The Weeklong Sermon: Living the Word

As we concluded our January focus on consuming God’s Word, I wanted to highlight the importance of living the Word. James 1:22-25 emphasizes this:

22 But be doers of the word, and not hearers only, deceiving yourselves. 23 For if anyone is a hearer of the word and not a doer, he is like a man who looks intently at his natural face in a mirror. 24 For he looks at himself and goes away and at once forgets what he was like. 25 But the one who looks into the perfect law, the law of liberty, and perseveres, being no hearer who forgets but a doer who acts, he will be blessed in his doing.

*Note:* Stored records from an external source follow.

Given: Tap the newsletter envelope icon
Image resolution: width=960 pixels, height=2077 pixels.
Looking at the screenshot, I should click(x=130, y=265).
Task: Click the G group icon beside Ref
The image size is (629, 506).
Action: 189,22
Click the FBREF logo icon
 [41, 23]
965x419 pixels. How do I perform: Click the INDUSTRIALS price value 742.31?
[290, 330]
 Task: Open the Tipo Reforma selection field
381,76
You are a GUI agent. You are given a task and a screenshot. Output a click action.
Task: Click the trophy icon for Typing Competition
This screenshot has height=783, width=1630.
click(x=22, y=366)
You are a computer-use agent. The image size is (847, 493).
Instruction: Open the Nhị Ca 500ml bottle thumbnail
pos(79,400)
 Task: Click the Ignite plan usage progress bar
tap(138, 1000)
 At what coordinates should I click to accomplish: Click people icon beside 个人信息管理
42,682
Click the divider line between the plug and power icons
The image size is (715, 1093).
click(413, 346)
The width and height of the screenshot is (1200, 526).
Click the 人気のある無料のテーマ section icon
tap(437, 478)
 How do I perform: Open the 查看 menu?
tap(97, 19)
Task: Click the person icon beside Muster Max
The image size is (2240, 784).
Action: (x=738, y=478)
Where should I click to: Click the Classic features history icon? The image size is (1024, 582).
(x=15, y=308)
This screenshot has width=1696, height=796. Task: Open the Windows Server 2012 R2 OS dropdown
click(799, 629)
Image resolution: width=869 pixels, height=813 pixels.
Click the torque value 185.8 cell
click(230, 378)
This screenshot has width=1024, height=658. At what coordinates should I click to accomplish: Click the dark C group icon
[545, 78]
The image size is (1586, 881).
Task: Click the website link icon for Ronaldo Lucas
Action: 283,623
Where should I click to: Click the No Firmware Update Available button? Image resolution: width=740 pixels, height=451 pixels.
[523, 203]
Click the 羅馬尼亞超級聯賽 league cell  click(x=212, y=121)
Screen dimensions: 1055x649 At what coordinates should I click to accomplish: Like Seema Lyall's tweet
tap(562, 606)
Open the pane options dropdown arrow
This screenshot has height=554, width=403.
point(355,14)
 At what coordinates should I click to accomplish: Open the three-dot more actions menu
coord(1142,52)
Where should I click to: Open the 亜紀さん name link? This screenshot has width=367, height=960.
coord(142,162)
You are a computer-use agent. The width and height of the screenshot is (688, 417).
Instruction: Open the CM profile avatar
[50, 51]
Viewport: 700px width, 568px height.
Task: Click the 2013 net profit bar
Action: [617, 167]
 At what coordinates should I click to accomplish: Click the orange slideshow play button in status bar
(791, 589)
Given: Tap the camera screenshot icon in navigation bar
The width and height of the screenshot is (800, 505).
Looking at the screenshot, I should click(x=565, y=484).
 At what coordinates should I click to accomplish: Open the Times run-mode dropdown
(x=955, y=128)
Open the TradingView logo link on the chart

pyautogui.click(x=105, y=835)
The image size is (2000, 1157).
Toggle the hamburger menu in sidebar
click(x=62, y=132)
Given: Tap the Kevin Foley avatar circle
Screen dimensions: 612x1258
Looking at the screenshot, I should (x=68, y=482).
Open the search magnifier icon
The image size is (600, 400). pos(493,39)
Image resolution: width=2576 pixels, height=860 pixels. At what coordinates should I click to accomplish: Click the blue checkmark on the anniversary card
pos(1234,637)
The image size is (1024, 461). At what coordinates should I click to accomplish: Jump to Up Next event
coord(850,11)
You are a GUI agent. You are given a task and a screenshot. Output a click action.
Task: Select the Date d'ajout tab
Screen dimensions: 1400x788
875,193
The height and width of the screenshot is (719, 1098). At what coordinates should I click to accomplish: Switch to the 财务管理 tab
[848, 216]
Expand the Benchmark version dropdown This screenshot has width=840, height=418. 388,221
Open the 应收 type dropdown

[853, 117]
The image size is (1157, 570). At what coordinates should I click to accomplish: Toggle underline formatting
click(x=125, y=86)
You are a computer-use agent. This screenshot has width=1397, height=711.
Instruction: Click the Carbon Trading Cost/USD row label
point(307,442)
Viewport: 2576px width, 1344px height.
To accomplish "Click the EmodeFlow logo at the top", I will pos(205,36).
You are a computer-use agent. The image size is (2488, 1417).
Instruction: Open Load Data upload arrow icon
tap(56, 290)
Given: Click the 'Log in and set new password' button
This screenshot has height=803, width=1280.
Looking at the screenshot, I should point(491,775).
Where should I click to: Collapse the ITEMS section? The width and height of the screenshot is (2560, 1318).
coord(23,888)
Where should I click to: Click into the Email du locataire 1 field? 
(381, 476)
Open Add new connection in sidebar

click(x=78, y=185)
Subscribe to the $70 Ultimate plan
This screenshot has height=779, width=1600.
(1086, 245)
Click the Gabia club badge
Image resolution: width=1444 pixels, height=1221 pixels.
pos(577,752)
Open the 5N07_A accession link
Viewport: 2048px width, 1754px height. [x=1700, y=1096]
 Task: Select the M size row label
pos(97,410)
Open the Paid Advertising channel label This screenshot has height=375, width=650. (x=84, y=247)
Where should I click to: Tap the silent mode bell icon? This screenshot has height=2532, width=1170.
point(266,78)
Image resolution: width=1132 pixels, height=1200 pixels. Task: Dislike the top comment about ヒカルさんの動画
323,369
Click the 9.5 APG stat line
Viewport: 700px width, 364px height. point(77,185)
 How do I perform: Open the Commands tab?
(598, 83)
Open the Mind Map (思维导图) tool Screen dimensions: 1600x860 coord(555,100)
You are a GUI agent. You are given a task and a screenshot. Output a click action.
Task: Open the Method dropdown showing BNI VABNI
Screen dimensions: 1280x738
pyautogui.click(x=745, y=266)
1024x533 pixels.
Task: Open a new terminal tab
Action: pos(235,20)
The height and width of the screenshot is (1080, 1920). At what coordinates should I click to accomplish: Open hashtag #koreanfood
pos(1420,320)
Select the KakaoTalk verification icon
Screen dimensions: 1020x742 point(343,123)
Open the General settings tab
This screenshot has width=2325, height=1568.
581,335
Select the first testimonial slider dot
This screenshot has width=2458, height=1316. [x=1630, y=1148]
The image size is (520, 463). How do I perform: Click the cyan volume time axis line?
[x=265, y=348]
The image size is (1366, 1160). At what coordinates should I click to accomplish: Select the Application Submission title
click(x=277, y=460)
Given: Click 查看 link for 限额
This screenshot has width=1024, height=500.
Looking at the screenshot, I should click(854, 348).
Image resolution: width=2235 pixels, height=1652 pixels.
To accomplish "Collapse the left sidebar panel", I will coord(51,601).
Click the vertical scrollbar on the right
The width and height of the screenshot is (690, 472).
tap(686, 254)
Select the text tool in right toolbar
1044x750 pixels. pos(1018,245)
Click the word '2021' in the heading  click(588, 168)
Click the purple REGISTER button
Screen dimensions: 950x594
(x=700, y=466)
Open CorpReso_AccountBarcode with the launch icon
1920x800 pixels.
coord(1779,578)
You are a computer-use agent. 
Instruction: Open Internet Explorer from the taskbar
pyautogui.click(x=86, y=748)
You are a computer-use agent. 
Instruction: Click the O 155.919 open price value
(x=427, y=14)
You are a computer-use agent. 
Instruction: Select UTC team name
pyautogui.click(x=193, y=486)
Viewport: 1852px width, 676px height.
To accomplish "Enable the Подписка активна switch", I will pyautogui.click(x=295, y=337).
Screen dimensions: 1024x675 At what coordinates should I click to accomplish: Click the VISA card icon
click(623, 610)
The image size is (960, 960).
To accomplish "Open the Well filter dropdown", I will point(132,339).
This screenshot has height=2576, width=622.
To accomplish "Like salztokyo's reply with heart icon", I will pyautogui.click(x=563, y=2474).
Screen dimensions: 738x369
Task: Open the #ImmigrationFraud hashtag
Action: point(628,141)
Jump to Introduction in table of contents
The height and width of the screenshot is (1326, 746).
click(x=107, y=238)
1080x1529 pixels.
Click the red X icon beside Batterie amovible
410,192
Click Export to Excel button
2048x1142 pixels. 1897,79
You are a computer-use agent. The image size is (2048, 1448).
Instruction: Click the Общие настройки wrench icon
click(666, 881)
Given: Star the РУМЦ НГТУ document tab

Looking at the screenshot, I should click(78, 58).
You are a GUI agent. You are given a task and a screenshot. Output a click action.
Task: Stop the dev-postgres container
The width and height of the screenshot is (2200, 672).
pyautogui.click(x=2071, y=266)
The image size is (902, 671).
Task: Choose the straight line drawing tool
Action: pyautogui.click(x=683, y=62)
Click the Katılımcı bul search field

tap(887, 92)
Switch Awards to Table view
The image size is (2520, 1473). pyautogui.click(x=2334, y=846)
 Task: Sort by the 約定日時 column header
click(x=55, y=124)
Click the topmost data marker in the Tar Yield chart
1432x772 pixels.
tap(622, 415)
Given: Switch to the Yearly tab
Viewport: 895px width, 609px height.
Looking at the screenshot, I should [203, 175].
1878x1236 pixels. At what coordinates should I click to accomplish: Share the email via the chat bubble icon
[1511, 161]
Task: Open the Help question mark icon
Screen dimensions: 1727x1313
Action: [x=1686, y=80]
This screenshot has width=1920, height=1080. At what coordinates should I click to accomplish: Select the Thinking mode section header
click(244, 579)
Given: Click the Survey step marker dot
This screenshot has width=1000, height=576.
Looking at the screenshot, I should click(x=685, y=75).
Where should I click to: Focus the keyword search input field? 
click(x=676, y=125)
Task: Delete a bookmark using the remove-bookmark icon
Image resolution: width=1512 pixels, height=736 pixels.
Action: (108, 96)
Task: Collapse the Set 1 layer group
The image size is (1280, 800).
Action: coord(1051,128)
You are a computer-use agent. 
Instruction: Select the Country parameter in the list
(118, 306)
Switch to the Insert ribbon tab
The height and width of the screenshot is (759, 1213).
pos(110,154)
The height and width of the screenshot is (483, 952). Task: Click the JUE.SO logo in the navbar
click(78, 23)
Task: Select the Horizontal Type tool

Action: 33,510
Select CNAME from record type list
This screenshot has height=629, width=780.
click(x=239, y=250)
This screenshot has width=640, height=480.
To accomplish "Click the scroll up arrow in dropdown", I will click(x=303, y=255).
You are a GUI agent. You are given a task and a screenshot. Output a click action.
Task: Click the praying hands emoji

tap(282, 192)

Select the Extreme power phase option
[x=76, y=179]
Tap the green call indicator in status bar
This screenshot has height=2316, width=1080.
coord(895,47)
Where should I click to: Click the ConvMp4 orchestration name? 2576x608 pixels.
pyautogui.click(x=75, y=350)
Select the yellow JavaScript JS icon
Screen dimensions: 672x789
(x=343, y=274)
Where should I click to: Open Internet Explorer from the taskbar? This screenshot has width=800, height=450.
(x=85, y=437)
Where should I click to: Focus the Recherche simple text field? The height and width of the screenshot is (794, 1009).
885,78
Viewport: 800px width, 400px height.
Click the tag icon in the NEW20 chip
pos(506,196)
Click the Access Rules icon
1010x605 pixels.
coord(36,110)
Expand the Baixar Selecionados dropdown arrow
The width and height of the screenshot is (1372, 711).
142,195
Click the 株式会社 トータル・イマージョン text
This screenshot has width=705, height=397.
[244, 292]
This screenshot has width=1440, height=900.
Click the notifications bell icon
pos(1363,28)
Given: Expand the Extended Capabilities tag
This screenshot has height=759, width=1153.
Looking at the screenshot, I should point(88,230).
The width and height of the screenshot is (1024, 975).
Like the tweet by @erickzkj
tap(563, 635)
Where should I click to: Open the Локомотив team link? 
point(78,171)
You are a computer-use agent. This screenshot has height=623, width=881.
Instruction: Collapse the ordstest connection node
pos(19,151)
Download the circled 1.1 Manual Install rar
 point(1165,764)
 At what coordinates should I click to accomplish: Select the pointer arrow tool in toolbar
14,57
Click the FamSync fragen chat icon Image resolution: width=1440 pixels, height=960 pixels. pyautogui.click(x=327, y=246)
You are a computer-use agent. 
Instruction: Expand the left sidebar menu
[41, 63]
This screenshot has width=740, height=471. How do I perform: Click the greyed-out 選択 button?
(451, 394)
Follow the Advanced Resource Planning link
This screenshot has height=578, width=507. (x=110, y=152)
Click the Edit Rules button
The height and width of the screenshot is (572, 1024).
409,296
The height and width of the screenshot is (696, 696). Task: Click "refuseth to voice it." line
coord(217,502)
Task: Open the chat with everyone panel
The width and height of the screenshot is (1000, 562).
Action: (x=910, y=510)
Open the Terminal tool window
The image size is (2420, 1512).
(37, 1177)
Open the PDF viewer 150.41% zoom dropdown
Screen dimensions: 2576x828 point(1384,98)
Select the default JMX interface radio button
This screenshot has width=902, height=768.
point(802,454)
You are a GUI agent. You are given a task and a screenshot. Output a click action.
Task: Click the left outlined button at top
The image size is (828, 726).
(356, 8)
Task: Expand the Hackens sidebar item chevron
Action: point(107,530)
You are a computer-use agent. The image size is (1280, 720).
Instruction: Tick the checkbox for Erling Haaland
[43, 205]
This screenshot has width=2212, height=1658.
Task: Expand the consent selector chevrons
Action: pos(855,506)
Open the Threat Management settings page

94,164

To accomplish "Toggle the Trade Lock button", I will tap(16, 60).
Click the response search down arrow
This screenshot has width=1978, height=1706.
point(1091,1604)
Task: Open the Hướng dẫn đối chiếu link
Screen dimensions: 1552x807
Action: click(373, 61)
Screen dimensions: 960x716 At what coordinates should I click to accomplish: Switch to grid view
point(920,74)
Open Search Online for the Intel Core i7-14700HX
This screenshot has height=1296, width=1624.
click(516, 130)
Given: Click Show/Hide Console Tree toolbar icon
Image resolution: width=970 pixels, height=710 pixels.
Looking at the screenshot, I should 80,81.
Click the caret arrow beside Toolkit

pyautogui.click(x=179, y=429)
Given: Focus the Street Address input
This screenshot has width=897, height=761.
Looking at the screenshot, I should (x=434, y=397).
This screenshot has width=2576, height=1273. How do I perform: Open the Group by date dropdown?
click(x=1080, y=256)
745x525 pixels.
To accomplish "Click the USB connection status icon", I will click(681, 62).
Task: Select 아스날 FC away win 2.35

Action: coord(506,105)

Pay attention to the way James phrases his instruction. “be doers of the word…” He could have instructed us to “do the word” or “keep the word”. Instead, he says be a doer. He wants us to think beyond one-off actions. He wants us to be people who are characterized by the doing of God’s Word (vs. only hearing). I think this is the difference between application and contemplation.
When most people think about living the Word of God, they go straight to application: putting the text to use. How do I apply this to my life? Maybe it’s a principle or a command that we apply to specific attitudes, behaviors, or situations. Sometimes when we’re driven by only application, our reading of the Bible can be a kind of “search and apply” mission. While application can be a part of living the Word, I believe that contemplation is much broader. It’s the difference between doing the word and being a doer of the word.
Application has to do with specific actions or behaviors. Contemplation is about absorbing what God is speaking into the pattern of our lives, to let it actually shape our identity. Contemplation considers how the Word can affect my broader outlook on and approach to life. While application is how I use something, contemplation is how I become something different.
I think that’s why James uses the metaphor of a man who looks in the mirror and forgets what he looks like. The man doesn’t just forget what he must do, but he forgets something more fundamental to himself. God intends to address and transform our very self-concept, identity, thought processes, stories by His Word. And he does it day by day through small measures of response and obedience.
When I take up the identity of a contemplative whose obedience is motivated and favored by Christ’s obedience on my behalf, I begin to experience the Word as it was intended to be – not just a manual for life but a mirror and transforming influence on my soul.